Kotaku writer Kenneth Shepard was less enthusiastic about the portrayal, noting how Terence seemed characterized by his locality to Dion, which he felt was a missed opportunity. However, he still enjoyed the relationship, finding the "desperation and undying loyalty" Terence holds for Dion captivating. He also appreciated how Dion, despite being a member of a "family dynamic [defined by] destructive fantasy politics made corporeal," broke the cycle and avoided falling into "toxic, abusive tropes." Despite the things he appreciated about the couple, Shepard felt that the depiction of their romance was not handled the same as straight romance in the game, discussing how their kiss was viewed from a distance unlike other romance scenes. He also begrudged the fact that the two were separate for a large portion of the game, arguing that while Dion pushing Terence away to keep him safe near the end of the game was a "beautiful, tragic, angsty moment," the lack of foregrounding of the relationship made it disappointing. He felt that Square Enix was reticent to do more with a gay relationship than this was a symptom of a larger issue of the industry with gay representation.

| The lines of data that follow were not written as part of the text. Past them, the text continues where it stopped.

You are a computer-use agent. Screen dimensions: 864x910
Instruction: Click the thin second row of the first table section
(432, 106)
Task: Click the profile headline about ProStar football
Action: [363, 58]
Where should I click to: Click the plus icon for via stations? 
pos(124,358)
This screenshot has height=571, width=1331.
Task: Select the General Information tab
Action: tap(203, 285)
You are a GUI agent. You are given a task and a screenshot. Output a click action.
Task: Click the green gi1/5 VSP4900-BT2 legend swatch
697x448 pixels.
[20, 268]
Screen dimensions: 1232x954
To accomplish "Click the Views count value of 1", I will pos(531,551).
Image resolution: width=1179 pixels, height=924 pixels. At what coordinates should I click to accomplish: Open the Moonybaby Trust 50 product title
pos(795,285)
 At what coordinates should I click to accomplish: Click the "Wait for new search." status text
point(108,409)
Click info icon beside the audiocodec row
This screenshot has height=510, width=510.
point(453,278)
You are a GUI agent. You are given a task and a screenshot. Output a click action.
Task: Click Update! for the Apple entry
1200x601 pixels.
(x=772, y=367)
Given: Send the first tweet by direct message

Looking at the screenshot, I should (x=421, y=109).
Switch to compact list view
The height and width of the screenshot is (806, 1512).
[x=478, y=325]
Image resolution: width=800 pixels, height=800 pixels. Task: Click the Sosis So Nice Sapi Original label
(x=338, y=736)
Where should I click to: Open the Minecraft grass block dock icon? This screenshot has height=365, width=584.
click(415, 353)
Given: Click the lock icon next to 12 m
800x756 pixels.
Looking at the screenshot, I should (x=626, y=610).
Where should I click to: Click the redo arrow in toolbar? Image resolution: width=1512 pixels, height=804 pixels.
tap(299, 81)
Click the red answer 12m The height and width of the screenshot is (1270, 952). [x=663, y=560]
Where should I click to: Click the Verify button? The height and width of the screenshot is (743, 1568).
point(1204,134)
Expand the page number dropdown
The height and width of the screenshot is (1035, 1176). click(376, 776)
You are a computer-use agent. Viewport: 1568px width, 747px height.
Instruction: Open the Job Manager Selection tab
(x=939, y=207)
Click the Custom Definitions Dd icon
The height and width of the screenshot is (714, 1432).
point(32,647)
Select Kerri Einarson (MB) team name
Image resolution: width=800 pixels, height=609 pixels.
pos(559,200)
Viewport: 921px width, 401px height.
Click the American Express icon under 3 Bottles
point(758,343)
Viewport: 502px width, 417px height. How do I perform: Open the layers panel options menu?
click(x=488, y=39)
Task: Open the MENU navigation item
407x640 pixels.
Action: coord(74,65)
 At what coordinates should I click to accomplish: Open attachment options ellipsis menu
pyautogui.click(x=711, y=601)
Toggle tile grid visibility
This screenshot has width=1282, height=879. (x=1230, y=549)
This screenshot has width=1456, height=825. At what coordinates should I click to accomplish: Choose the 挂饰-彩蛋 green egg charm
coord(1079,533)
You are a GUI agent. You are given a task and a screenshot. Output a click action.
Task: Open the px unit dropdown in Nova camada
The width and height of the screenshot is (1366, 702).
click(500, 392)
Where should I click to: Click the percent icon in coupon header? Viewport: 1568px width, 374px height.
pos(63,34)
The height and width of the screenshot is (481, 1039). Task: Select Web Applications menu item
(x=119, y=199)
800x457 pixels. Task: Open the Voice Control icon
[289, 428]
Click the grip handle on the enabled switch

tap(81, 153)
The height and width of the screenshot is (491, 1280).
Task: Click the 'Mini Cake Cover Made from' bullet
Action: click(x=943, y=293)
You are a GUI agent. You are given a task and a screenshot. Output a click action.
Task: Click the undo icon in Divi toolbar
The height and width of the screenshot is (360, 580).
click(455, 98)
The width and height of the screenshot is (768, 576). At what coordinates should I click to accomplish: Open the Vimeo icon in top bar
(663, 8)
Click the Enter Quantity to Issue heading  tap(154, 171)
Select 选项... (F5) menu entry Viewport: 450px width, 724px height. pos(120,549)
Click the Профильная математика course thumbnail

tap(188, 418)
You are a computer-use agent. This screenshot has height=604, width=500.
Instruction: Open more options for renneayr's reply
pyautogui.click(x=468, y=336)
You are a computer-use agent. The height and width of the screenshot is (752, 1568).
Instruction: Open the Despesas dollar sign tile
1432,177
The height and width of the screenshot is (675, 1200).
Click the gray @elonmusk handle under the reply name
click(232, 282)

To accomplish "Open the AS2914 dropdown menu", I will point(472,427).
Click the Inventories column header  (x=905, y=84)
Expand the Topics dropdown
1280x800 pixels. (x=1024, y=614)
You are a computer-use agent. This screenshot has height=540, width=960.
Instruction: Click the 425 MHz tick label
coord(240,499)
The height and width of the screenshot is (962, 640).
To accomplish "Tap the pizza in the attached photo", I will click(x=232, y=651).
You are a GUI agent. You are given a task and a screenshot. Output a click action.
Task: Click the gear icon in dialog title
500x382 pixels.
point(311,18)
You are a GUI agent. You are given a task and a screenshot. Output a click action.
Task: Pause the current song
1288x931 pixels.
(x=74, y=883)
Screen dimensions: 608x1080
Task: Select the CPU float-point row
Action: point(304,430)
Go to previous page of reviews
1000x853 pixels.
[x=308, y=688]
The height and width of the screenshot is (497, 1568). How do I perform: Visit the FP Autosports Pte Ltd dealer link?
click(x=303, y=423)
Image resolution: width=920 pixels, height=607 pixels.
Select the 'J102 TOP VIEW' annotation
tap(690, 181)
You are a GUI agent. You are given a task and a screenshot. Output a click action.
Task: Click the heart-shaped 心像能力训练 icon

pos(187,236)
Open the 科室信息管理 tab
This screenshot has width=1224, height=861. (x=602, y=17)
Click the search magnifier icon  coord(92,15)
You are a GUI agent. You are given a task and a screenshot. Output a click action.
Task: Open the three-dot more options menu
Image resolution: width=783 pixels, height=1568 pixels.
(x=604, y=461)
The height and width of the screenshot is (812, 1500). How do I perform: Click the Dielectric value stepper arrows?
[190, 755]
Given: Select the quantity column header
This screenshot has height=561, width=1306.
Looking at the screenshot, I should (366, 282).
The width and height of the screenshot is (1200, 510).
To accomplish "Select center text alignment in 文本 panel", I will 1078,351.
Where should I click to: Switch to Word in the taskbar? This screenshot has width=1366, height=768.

TechRadar writer Cat Bussell, despite worrying he would be "profoundly boring – a posturing, macho warrior who lives and dies by only the blandest sort of violence," she enjoyed his character, describing him as "sensitive" and "soulful." She praised his English vocal performance, discussing a particular scene where Dion expressed a "compelling cocktail of love for his aide, resentment of his father and fear for his future." She noted how this was a step forward for Square Enix, where queerness was previously only implied and not explicit. However, she was critical of the game for killing off Dion, feeling that it was an example of the "bury your gays" trope, which reflects the propensity of writers to kill off gay characters. Despite all that, she felt that it was still a positive portrayal, particularly due to issues facing gay people in Japan, such as gay marriage being banned.

Final Fantasy XVI was banned in Saudi Arabia due to Square Enix's unwillingness to modify the game's content; critics speculated that the presence of a gay character, particularly Dion, was part of the reason for the ban.